BRIEF
Starting at the beginning of the data and ending at the line that contains "Action: [x=238, y=66]", lay out those lines as a JSON list of strings, one string per line, leaving out blank lines and any pictures.

SUPPLIED MATERIAL
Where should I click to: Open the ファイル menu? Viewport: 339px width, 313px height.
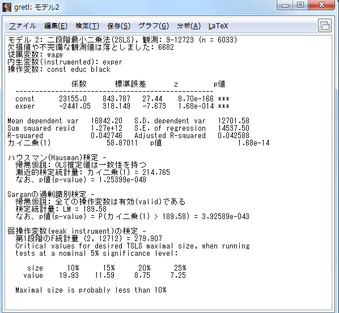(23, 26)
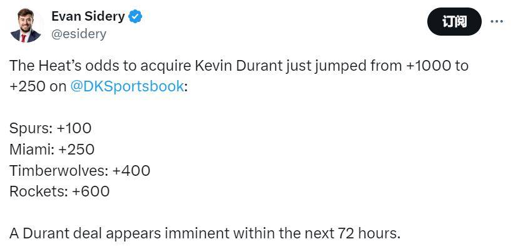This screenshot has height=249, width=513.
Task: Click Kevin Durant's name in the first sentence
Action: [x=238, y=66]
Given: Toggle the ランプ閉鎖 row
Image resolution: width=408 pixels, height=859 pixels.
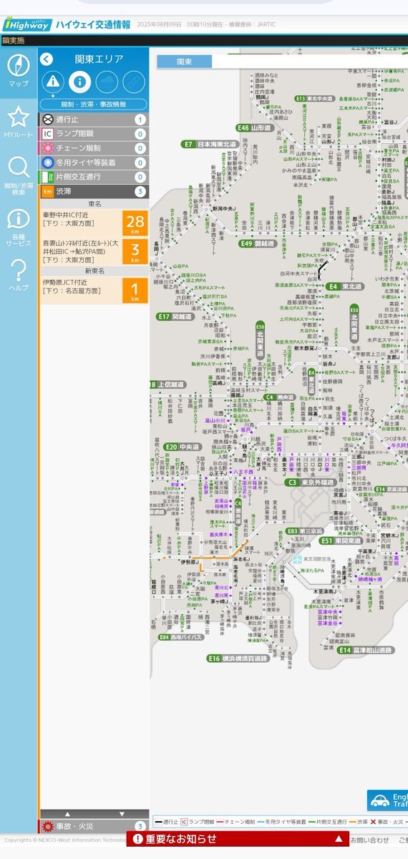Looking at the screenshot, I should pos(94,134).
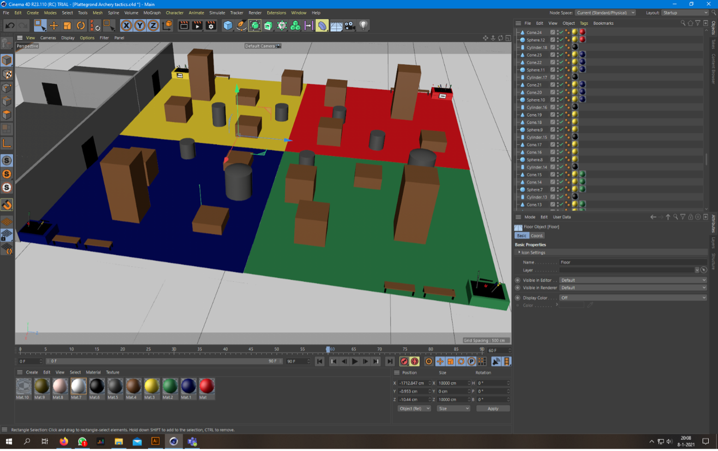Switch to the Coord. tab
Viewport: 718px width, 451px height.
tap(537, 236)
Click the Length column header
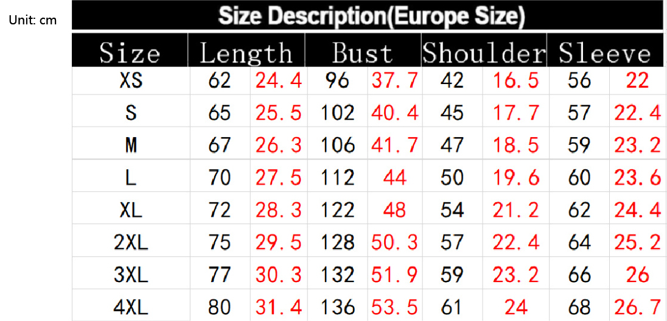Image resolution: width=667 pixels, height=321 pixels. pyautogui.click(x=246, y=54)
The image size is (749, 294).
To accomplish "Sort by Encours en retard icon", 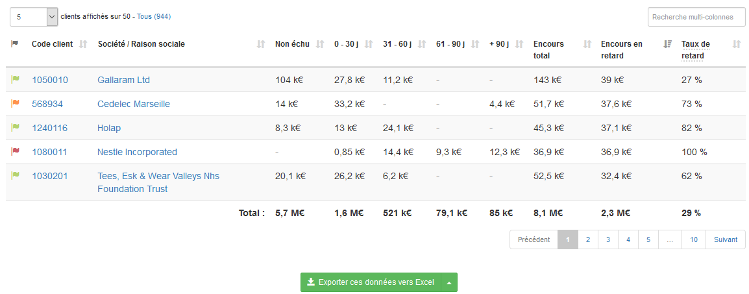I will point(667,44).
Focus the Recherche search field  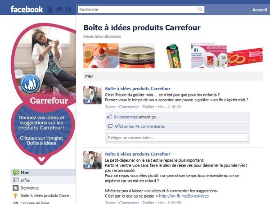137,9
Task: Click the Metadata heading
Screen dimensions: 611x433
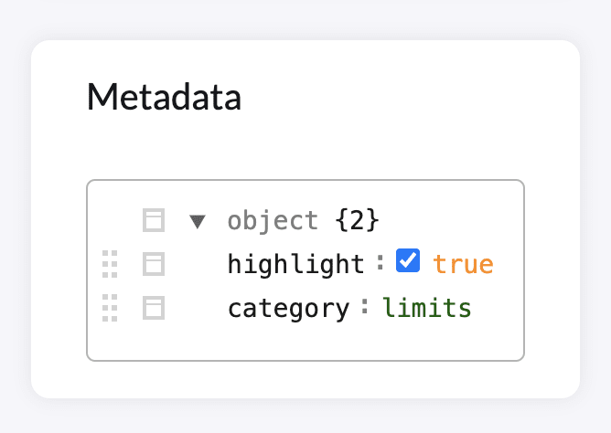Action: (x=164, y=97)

EXERCISE OUTPUT
[
  "Where should I click to: Open the ファイル menu? Viewport: 339px width, 313px height.",
  "(23, 26)",
  "This screenshot has height=249, width=513.",
  "Task: Click Kevin Durant's name in the first sentence",
  "Action: [x=238, y=66]"
]